I asked this question on StackOverflow but got no answers so I thought that I would try my luck here since fuzzing is closely related to security and often used in vulnerability assessment tests.

I'm currently writing a fuzzer that will generate a payload based on a custom specification format.

All is fine and I'm happy with the first version I wrote but I encountered an issue when trying to apply this fuzzer to a task that wasn't my initial use case.

The issue is related to how the fuzzer's input will affect the testing environment.

E.g:

• If the tested method constructs a buffer with variable size what would happen if the generated value is 2^64 and would trigger an out-of-memory (OOM) error?

• If the test method removes a file specified by a variable filename what would happen if the generated value is * and the whole directory would be deleted?

Of course these are just some naive examples but the point is that I'm trying to find a way to reduce the consequences of fuzzing on the test environment (while still remaining portable if possible).

This would make the fuzzer safer to use but also more fluent because fuzz test cases could be easily chained and run in parallel without breaking or corrupting the environment every other payload.

There are some radical solutions like:

• not using fuzzing on methods that could have critical side effects and consequences
• black-listing / white-listing certain inputs in certain use cases

Both would be really limiting in my opinion and make it difficult to use the fuzzer generically on black-box fuzz testing.

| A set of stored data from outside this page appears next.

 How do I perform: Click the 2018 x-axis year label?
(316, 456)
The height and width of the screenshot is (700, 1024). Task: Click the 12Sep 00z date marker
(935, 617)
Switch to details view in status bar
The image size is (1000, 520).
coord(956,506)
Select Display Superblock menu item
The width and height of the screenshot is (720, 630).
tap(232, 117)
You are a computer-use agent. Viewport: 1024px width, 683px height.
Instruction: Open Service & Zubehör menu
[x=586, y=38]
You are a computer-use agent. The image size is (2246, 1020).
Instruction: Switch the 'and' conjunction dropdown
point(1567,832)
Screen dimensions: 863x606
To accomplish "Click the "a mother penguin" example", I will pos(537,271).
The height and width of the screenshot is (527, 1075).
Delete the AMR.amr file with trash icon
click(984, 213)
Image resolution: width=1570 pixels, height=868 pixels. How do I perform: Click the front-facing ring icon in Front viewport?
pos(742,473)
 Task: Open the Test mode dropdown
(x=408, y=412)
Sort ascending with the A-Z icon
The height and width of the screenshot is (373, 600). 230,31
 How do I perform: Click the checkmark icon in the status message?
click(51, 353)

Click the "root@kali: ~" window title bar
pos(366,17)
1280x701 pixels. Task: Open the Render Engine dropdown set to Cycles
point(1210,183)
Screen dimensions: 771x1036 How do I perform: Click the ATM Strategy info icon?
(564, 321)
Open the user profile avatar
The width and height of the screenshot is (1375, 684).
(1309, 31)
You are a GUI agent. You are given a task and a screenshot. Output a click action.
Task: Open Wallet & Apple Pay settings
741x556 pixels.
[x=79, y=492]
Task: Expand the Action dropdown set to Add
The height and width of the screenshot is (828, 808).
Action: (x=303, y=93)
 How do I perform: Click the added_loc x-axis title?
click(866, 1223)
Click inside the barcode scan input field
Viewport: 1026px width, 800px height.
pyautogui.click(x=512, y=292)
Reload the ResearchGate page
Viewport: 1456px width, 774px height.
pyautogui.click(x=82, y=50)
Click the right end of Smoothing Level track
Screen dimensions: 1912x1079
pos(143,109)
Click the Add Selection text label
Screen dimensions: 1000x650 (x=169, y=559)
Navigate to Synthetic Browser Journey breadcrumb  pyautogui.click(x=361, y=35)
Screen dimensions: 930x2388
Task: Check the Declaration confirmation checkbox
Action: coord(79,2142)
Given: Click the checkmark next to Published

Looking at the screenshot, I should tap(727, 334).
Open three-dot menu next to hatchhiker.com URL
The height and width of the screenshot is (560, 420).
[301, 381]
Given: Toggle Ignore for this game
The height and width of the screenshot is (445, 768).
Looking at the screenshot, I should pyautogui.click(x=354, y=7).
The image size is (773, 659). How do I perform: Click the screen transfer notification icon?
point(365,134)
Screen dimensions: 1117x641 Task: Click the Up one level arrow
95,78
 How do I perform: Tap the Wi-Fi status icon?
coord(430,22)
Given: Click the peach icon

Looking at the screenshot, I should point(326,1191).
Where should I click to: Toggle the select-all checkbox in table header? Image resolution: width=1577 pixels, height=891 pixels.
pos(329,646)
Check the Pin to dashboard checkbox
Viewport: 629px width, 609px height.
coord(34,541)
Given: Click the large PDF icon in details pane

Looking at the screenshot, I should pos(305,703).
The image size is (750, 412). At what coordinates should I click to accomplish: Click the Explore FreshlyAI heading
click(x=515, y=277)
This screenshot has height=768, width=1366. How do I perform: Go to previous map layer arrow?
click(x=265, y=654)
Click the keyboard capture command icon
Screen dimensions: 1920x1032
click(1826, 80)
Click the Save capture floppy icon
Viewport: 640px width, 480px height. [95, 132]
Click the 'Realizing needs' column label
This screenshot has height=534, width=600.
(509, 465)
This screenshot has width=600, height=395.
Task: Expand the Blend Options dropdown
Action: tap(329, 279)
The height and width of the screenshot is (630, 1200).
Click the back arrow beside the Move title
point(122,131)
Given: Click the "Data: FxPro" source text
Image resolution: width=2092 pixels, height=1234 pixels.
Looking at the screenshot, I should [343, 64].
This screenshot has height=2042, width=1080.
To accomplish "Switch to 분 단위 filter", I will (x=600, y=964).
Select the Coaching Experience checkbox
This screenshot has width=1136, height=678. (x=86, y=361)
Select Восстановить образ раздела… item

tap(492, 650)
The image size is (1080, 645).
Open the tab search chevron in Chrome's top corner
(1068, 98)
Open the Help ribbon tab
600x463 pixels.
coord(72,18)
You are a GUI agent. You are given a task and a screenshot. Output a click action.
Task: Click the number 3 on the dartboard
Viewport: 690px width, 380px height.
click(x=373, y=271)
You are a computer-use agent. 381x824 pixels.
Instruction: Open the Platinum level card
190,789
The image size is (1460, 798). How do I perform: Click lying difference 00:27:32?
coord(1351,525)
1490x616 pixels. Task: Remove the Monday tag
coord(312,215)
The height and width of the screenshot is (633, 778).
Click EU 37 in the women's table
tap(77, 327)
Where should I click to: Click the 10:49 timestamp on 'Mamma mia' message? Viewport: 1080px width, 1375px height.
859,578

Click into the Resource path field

Other possible solutions like:

• running tests in a headless VM like Vagrant
• running tests in a Linux container like Docker
• intercepting certain syscalls like I/O calls and sanitize their input

are valid but all suffer of the issue that they are very high-level. Syscalls and Docker also have the problem of not being very portable.

How do more professional / enterprise fuzzers handle this issue ?

I would imagine that black-box testing software probably solved this issue in a portable way, didn't it?

Answer 1

Any testing, not just fuzzing, should be performed in some sort of sandbox (eg. a virtual machine). This has two main benefits: 1) you can quickly reset things to a known configuration, and 2) bugs (such as a runaway recursive deletion that includes .. in the list of directories) can't harm important data.

Answer 2

The Sulley Fuzzing Framework was announced along with the book "Fuzzing: Brute Force Vulnerability Discovery" and more information about both are available on fuzzing.org

Other fuzz-testing frameworks, probably before Sulley, and a few after, utilize a guest VM technique. There are also VMs to test the hypervisors themselves such as Tavis Ormandy's iofuzz ISO. Another technique mentioned in the book is keeping track of faults, crashes, and state (such as packet order and sequence), so it's worth a full read.

Potentially the most-current book on fuzz testing that covers Sulley is the latest fourth edition of "Gray Hat Hacking: The Ethical Hacker's Handbook". If Sulley or the resources from these books isn't helpful, perhaps you can help me focus in on exactly what you are looking for.

While there are Enterprise fuzz testing suites, engines, and even appliances -- I might suggest instead consulting with the people who write and run specialized fuzz tests like the one you are interested in and looking to build. For example, Deja Vu Security has scaled virtual machine fuzz testing engines for many years. The veteran expertise from their researchers can likely be found on their blog, in their codebases, and throughout their talks at DEF CON, BlackHat, and other information security conferences.